The Australian investors quickly found 2,500 small investors in Australia, New Zealand, Europe, and the United States willing to put up an average of $3,000 each. If the scheme worked, the yield on that investment would be about $10,800. There were some risks in their plan. For one, since they weren’t the only ones buying tickets, it was possible that another player or even more than one other player would also choose the winning ticket, meaning they would have to split the pot. In the 170 times the lottery had been held, there was no winner 120 times, a single winner only 40 times, and two winners just 10 times. If those frequencies reflected accurately their odds, then the data suggested there was a 120 in 170 chance they would get the pot all to themselves, a 40 in 170 chance they would end up with half the pot, and a 10 in 170 chance they would win just a third of it. Recalculating their expected winnings employing Pascal’s principle of mathematical expectation, they found them to be (120/170 × $27.9 million) + (40/170 × $13.95 million) + (10/170 × $6.975 million) = $23.4 million. That is $3.31 per ticket, a great return on a $1 expenditure even after expenses.

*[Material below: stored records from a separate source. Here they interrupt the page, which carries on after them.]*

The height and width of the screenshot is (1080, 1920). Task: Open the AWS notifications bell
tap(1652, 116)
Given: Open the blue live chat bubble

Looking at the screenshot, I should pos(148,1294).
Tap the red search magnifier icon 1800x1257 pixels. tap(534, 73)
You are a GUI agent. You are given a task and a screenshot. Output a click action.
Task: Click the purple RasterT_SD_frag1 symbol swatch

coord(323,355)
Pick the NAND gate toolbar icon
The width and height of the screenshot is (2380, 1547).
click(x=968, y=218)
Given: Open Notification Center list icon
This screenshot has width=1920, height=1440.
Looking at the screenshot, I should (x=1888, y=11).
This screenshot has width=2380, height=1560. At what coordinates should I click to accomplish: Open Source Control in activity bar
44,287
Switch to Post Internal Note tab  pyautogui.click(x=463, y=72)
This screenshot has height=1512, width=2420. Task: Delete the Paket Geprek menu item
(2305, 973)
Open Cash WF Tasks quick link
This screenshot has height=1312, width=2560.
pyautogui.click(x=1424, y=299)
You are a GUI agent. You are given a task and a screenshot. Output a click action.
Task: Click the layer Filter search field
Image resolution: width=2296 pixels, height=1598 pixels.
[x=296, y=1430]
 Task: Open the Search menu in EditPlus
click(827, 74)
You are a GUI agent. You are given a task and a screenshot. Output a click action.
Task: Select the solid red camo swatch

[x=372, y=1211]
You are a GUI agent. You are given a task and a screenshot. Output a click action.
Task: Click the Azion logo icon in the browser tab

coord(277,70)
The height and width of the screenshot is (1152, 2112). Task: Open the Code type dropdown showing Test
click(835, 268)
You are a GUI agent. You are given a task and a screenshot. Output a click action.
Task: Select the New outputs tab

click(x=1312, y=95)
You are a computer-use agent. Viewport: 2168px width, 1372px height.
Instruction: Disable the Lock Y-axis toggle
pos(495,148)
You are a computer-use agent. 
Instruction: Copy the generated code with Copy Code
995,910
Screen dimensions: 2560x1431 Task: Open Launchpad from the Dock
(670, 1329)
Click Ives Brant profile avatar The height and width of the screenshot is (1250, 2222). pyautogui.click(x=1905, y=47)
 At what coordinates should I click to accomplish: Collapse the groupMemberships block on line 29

But there was another danger: the logistic nightmare of completing the purchase of all the tickets by the lottery deadline. That could lead to the expenditure of a significant portion of their funds with no significant prize to show for it.

The members of the investment group made careful preparations. They filled out 1.4 million slips by hand, as required by the rules, each slip good for five games. They placed groups of buyers at 125 retail outlets and obtained cooperation from grocery stores, which profited from each ticket they sold. The scheme got going just seventy-two hours before the deadline. Grocery-store employees worked in shifts to sell as many tickets as possible. One store sold 75,000 in the last forty-eight hours. A chain store accepted bank checks for 2.4 million tickets, assigned the work of printing the tickets among its stores, and hired couriers to gather them. Still, in the end, the group ran out of time: they had purchased just 5 million of the 7,059,052 tickets.

Several days passed after the winning ticket was announced, and no one came forward to present it. The consortium had won, but it took its members that long to find the winning ticket. Then, when state lottery officials discovered what the consortium had done, they balked at paying. A month of legal wrangling ensued before the officials concluded they had no valid reason to deny the group. Finally, they paid out the prize.

To the study of randomness, Pascal contributed both his ideas about counting and the concept of mathematical expectation. Who knows what else he might have discovered, despite his renouncing mathematics, if his health had held up. But it did not. In July 1662, Pascal became seriously ill. His physicians prescribed the usual remedies: they bled him and administered violent purges, enemas, and emetics. He improved for a while, and then the illness returned, along with severe headaches, dizziness, and convulsions. Pascal vowed that if he survived, he would devote his life to helping the poor and asked to be moved to a hospital for the incurable, in order that, if he died, he would be in their company. He did die, a few days later, in August 1662. He was thirty-nine. An autopsy found the cause of death to be a brain hemorrhage, but it also revealed lesions in his liver, stomach, and intestines that accounted for the illnesses that had plagued him throughout his life.